This year I didn’t participate in the fiction of seasonal concern for the homeless. I was asked to go on TV and radio, but I chose to ignore the pleas from anxious-sounding producers who talked about the terrible regime of homelessness that hits them whenever Christmas approaches. And then an interviewer who pulls sorrowful faces, until the next item, the largest chocolate Santa in the world perhaps.
I’ve spent so many Christmases doing this gig, and when you raise the question that this is all a farce, “try talking about homelessness in the cold winds of January”, they smile in incomprehension.
Homelessness is not just a Christmas phenomenon, yet for centuries, certainly since Dickens’ time, we have seen it as the backdrop to Christmas joy.
I assure you, I am not a cynic. I am a sceptic. That means I reserve judgement as to what we can achieve over Christmas for the homeless. We probably have a window of universal concern about homelessness that lasts (perhaps) six weeks. And then it is back to letting homeless issues join the hundred other reasons we should be dissatisfied with how those in need are treated.
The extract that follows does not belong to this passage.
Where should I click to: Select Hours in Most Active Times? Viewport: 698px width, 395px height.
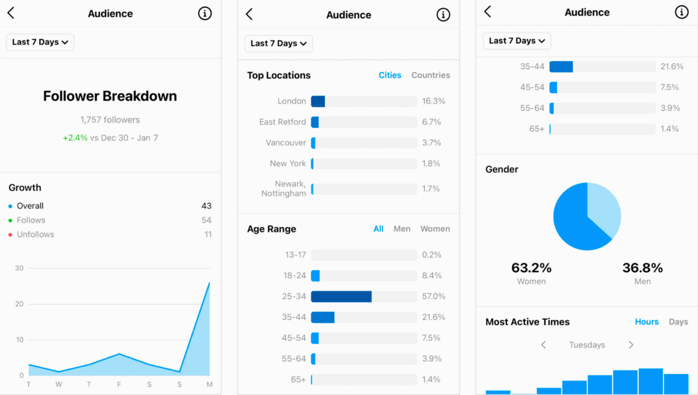click(x=647, y=322)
As I’ve said for too long, I think it is a human rights abuse to allow people to sleep, live and fall apart on the streets. That we should have alternatives, therapeutic communities where people can be removed of the reasons why they have become homeless and needy in the first place. Where the demons are dug out that cause collapse in a person’s life.
That mental health issues bubble about us as we watch beggars and street dwellers trying to make sense of this blasted and broken life.